The piano Carnegie provided for the concert was tuned to 442, or B flat, instead of the customary orchestral A. The trumpet fretted, but reported that all worked out well. It certainly sounded confident. Biss and Vänskä communicated to give us the extraordinary Concerto. Biss has been a deep Beethoven student for his young career, and offers an online introduction which is widely shared.
Biss as a pianist is far more than a superb technician. A graduate of Curtis, where he now holds a chair in piano, he deeply understands the works he performs. His fingers fly as he unreels the music. He hooks us with intensity, rigor and deep feeling. As an encore he offered No. 15 of Schumann's Kinderszenen. Here the poet speaks. In its simple, yearning notes, Biss showed us how an artist can come to know and understand a composer.
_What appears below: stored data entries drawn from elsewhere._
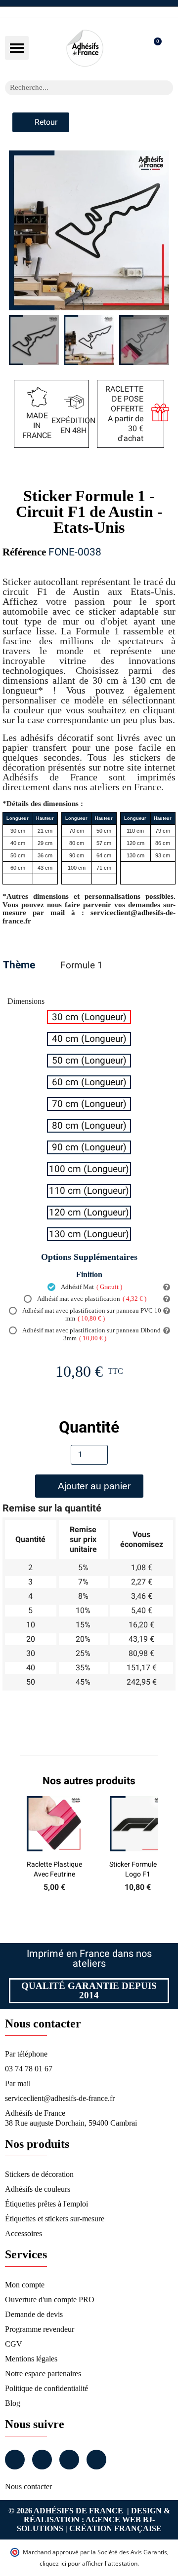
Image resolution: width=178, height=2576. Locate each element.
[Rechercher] (165, 87)
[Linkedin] (69, 2459)
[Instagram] (42, 2459)
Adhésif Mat (91, 1286)
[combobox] (76, 87)
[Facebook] (15, 2459)
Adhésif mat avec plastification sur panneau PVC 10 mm (91, 1314)
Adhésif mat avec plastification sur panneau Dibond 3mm (91, 1334)
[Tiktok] (96, 2459)
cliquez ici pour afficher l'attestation (88, 2563)
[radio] (89, 1017)
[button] (17, 48)
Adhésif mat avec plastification (91, 1298)
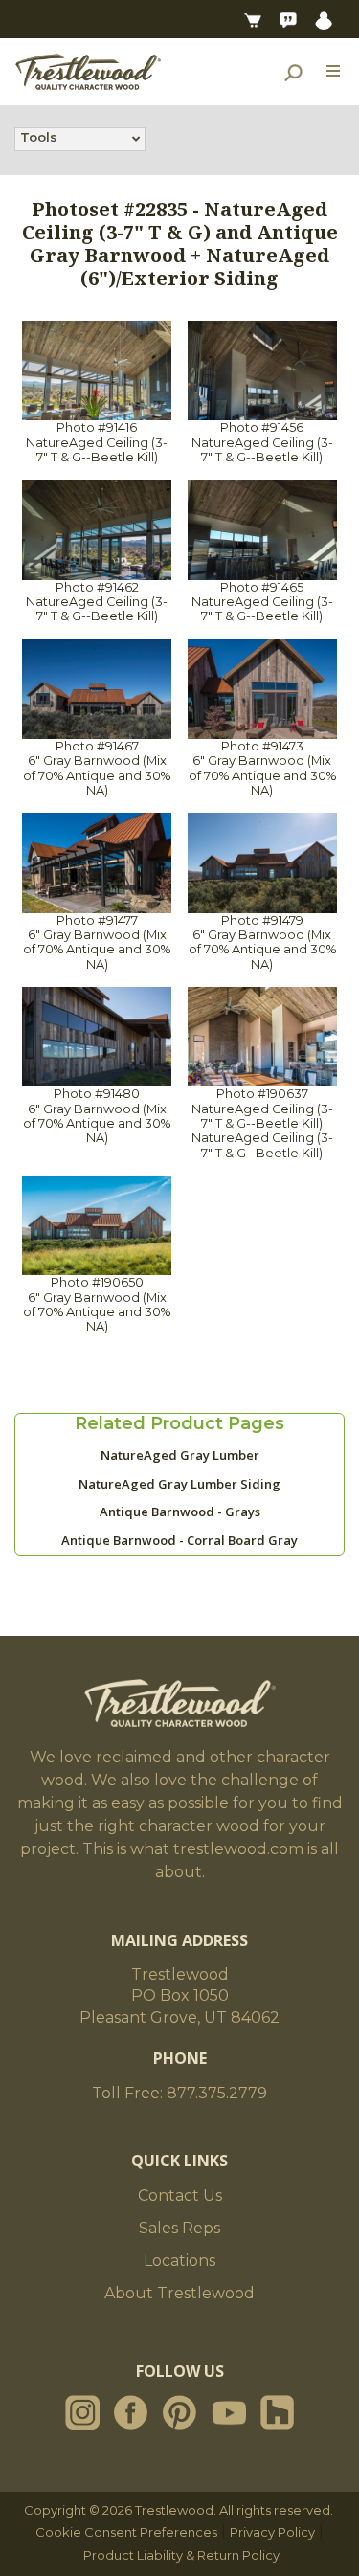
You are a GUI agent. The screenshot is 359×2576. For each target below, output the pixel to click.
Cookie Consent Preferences (126, 2532)
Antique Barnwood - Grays (180, 1511)
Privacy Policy (272, 2532)
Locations (179, 2260)
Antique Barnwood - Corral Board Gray (179, 1540)
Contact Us (180, 2195)
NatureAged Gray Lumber (180, 1455)
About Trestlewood (179, 2293)
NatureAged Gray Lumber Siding (179, 1483)
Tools (38, 137)
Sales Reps (179, 2228)
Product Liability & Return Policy (181, 2555)
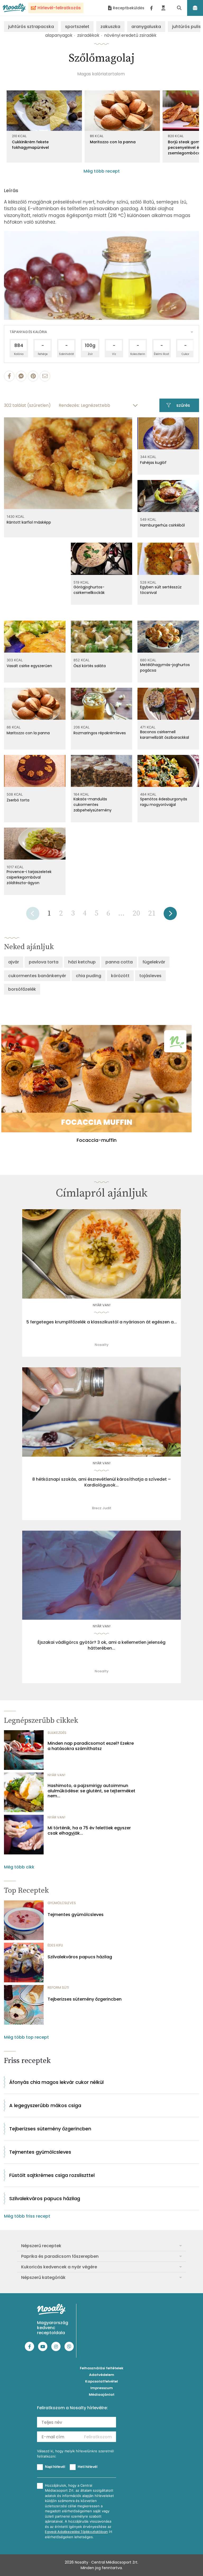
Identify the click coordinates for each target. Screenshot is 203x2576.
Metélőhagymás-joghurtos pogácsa (165, 667)
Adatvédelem (101, 2374)
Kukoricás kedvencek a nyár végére (59, 2266)
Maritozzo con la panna (113, 142)
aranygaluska (146, 27)
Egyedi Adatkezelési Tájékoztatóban (76, 2531)
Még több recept (102, 171)
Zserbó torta (18, 800)
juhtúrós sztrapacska (31, 27)
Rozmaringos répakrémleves (99, 733)
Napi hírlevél (55, 2466)
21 (152, 913)
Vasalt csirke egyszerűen (29, 665)
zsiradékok (88, 35)
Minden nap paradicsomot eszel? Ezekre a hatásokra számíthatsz (91, 1746)
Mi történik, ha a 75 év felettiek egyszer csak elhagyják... (89, 1830)
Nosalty (102, 1344)
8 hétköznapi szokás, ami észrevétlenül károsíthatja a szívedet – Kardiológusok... (101, 1482)
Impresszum (101, 2387)
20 (136, 913)
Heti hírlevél (87, 2466)
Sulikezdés (57, 1732)
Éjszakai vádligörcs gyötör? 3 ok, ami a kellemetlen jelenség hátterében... (101, 1645)
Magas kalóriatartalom (101, 74)
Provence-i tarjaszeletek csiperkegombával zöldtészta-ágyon (29, 877)
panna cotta (119, 962)
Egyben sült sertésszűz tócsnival (161, 589)
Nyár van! (101, 1305)
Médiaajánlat (101, 2394)
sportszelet (77, 27)
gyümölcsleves (62, 1902)
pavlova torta (43, 962)
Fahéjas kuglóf (153, 462)
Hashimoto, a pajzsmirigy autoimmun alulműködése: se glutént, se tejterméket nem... (91, 1790)
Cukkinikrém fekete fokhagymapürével (30, 144)
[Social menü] (151, 8)
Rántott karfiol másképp (29, 522)
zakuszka (110, 27)
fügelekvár (153, 962)
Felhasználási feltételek (101, 2368)
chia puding (88, 976)
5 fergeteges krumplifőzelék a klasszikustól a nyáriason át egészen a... (101, 1322)
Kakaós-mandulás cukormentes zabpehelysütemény (92, 804)
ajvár (13, 962)
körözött (120, 976)
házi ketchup (82, 962)
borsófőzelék (22, 989)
Above all others, Biss sympathizes with Schumann, and the dark path he traveled where all artifice is stripped away to reveal this "odd, beautiful, broken person."
The evening was unified by yearning. Sibelius' Second Symphony, is built, like the Beethoven, out of blocks. Vänskä drew out the three-note motif which is developed and appears in many different guises throughout the symphony. We hear it clearly as the dramatic theme of the finale. Like Beethoven’s massing of elemental structures, the piece is a jigsaw puzzle, full of mystery until the very end.
The bassoon played the second movement theme, which is then picked up by walking basses. The brasses give us the theme again. It is picked up by an ethereal motif in the strings. They take on blistering figures at the beginning of the third movement. The oboe accompanied by clarinets and horns is, by contrast, lyrical. Texture, rhythm and dynamics are constantly in play. The symphony has been building to the fourth movement, taken without a pause. Its sweeping melody and rich orchestration herald the end of an immense journey. Triumphant themes, colossal, loud and regal ring out.
The orchestra played "Valse triste" and “Cortège” by Sibelius as exuberant encores. The audience did not want to relinquish them into the night.